The filmmakers ultimately apologized for their unfair treatment of Turks, but not before a generation of Americans was scared out of visiting this vast, diverse country. And what a shame, because the Turkish towns Istanbul, Cappadocia and Pamukkale are among my global favorites, out of over 55 countries I've visited in my life so far. And I'd rate Turkey No. 1 in the world I've seen in hospitality, with its over-the-top friendliness in extending itself to visitors. In one case, when my bus did not arrive, a kind stranger insisted on driving me an hour and a half away to my hotel, and refused and payment for the favor. He apologized repeatedly to me that I had missed my bus. And don't even think about entering a shop or home and turning down their offer of tea.

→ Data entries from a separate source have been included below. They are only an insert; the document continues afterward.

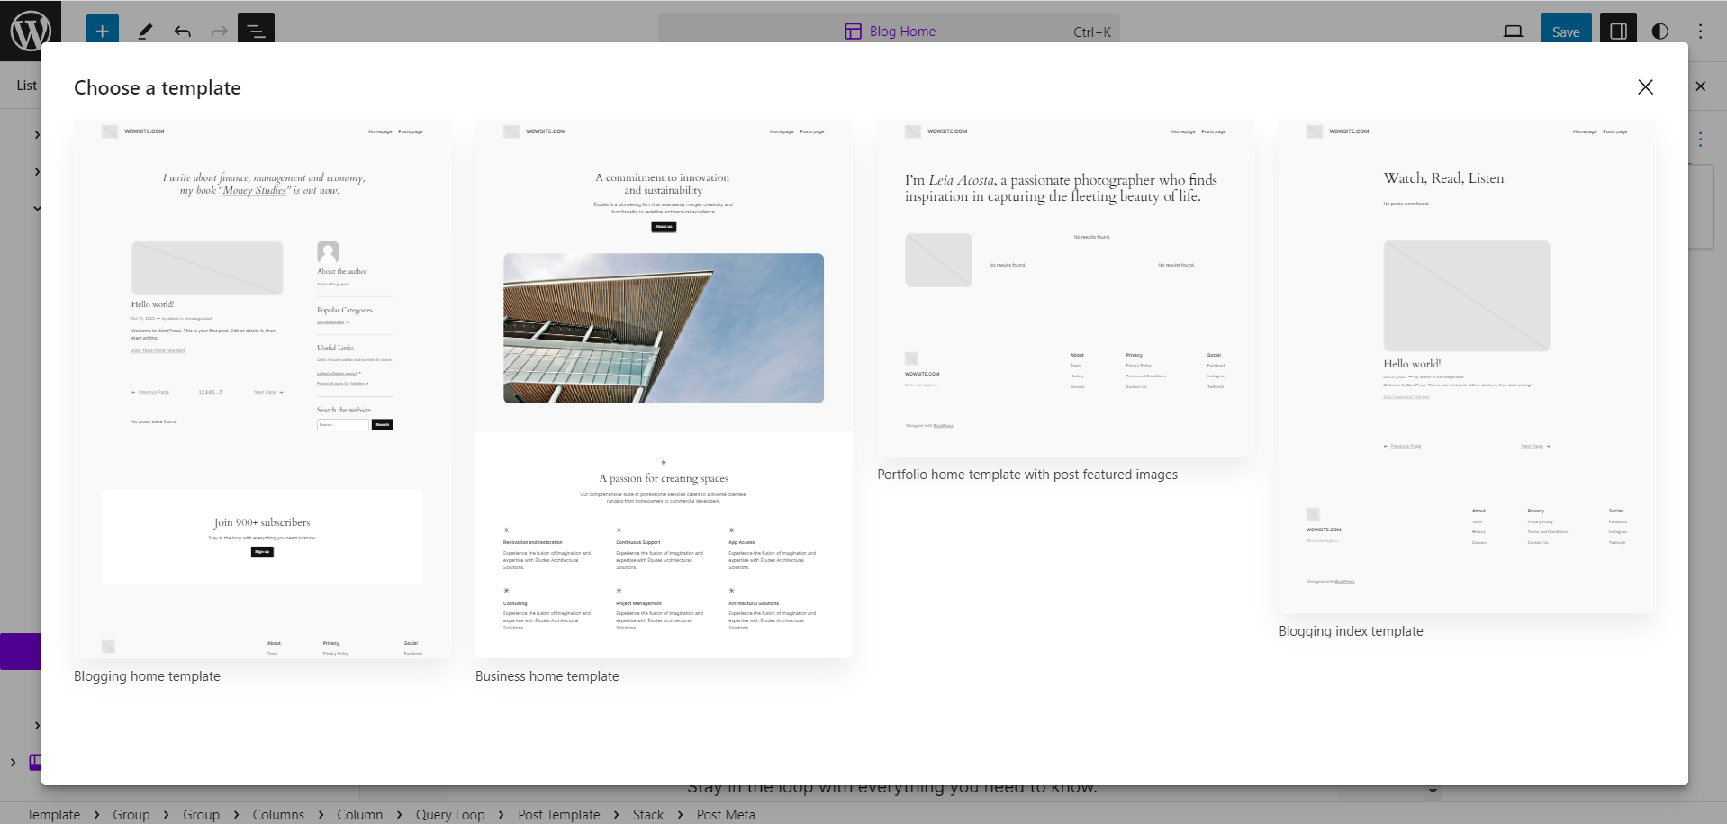The image size is (1727, 824).
Task: Toggle the Settings sidebar panel
Action: pyautogui.click(x=1617, y=30)
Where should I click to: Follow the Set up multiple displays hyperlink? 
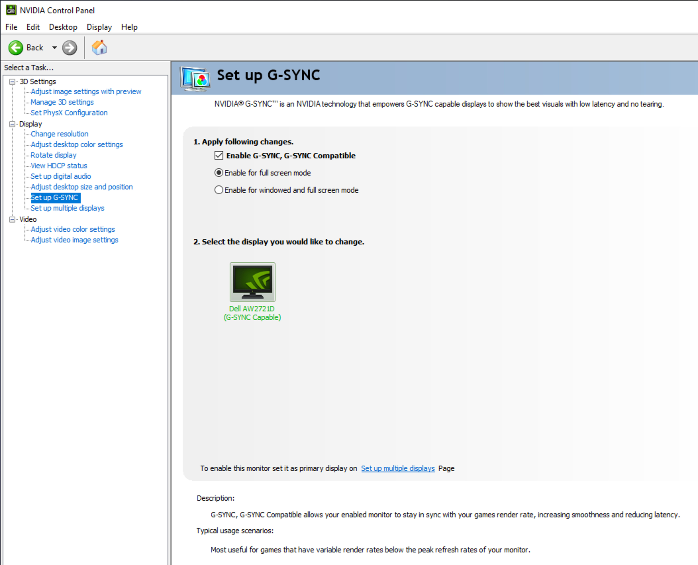pyautogui.click(x=398, y=468)
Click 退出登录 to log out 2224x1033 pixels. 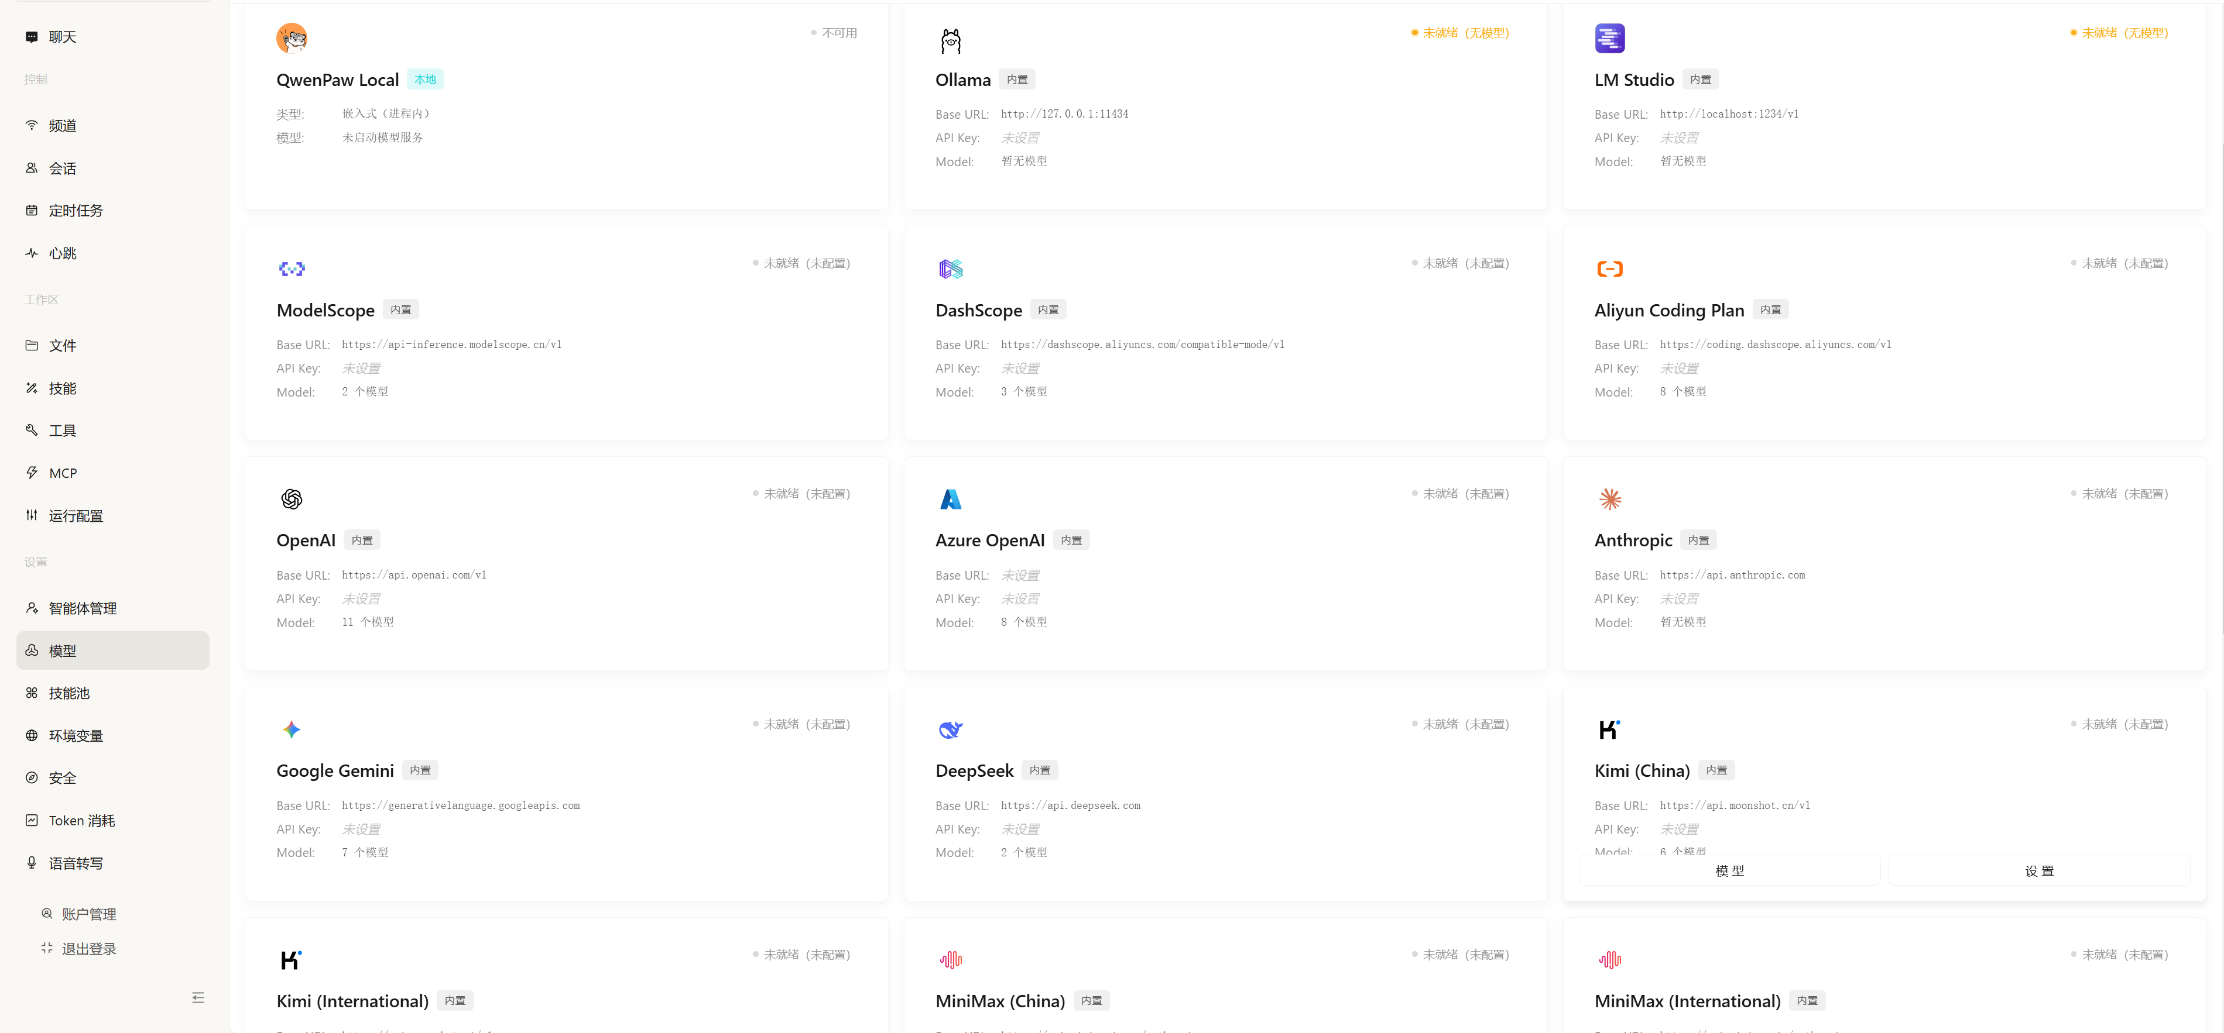click(x=88, y=948)
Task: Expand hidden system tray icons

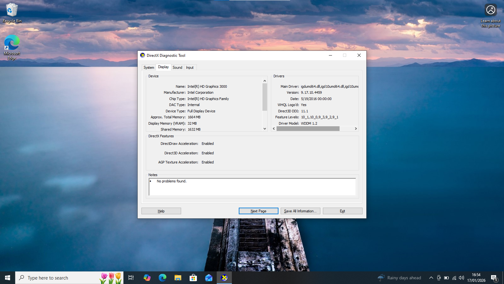Action: 431,278
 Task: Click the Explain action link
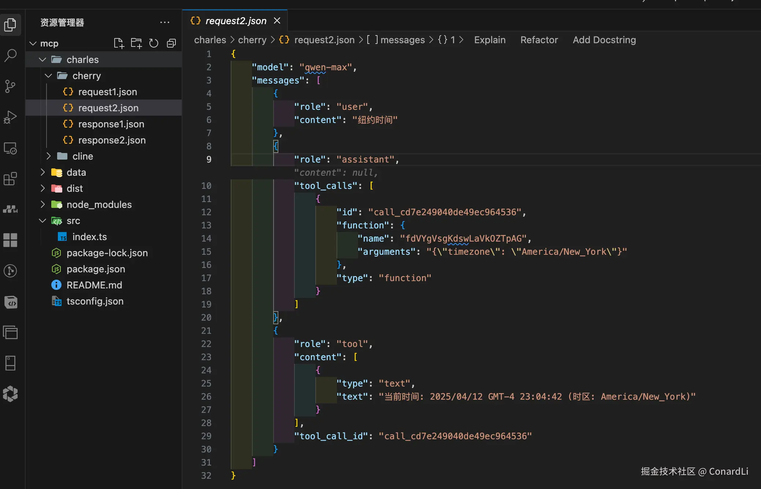point(490,40)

I've spent many years covering crime stories on American television. Violent crimes are wrenching for the families, and we all mourn the loss of one of our citizens abroad, especially in shocking circumstances like these. But sometimes our media coverage needlessly fans the flames of our fears, because "fear drives ratings," as one network exec told me. Let's not fall for it, nor should we leap to unfair conclusions about other countries without carefully examining the facts on the ground. I've been mugged twice in my life, in New York and San Francisco, but never in a foreign country, for example.

We dishonor intrepid travelers like Sarai Sierra if we cower at home. We lose an appreciation of other cultures, even those of our friends (Turkey has been a key American ally in the region for many years). Take reasonable precautions, stick together in pairs or groups, be wary and alert in dark, empty areas in any city, and otherwise, take lots of pictures and bring home lifelong memories.

Turn off the scary crime stories now and then. They frighten even me occasionally, but remember, they are newsworthy precisely because they are bizarre, outlier stories. "Millions of tourists have a great time in the Near East this year and every year" does not generate ratings. Take a deep breath, and go, America -- to Turkey, and beyond.